Empty entries signify zeroes. In general, in step $i$ the algorithm subtracts $r_{ij}/r_{ii}$ times column $i$ of the current $A$ from columns $j > i$ and replaces column $i$ by $1/r_{ii}$ times itself.
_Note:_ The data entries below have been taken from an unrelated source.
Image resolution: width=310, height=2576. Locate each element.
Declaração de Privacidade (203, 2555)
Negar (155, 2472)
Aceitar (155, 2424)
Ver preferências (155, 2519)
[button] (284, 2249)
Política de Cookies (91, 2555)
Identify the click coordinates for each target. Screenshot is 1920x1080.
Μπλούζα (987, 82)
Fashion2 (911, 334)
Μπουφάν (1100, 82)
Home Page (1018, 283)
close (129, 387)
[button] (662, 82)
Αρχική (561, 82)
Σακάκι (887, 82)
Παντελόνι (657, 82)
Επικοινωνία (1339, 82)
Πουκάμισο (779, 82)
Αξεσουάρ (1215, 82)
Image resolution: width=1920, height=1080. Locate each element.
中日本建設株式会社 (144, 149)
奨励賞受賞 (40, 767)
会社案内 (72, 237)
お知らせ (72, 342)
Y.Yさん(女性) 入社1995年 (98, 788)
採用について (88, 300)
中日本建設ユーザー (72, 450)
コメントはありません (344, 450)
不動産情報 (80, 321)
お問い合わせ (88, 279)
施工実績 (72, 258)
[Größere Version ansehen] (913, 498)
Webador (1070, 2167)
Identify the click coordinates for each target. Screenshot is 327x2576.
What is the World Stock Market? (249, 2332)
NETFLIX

This corresponds to multiplication by an upper-triangular matrix $R_i$:
$$R_2 = \begin{bmatrix} 1 & & & \\ & \frac{1}{r_{22}} & \frac{-r_{23}}{r_{22}} & \dots\\ & & 1 &  \\ & & & \ddots \end{bmatrix}, \quad R_3 = \begin{bmatrix} 1 & & & \\ & 1 & & \\ & & \frac{1}{r_{33}} & \dots \\ & & & \ddots \end{bmatrix}, \quad \dots$$
Recall that
\begin{align*}
r_{ii} &= \| v_i^{(i)} \|,  &&\text{for } 1 \leq i \leq m;\\
r_{ij} &= \langle u_i, v_j^{(i)} \rangle = \frac{\langle v_i^{(i)}, v_j^{(i)}\rangle}{\|v_i^{(i)}\|},  &&\text{for } 1 \leq i < j \leq m.
\end{align*}

After $i$ multiplications we have
$$A R_1 R_2 \dots R_i = \begin{bmatrix}\mid & \mid & & \mid & \mid & & \mid \\ u_1 & u_2 & \dots & u_i & v_{i+1}^{(i+1)} & \dots & v_{m}^{(i+1)} \\ \mid & \mid & & \mid & \mid & & \mid \end{bmatrix}$$

At the end of the iteration we have
$$A R_1 R_2 \dots R_n = Q,$$
and equivalently $A = QR = Q (R_1 R_2 \dots R_n)^{-1}.$ Hence the name triangular orthogonalization.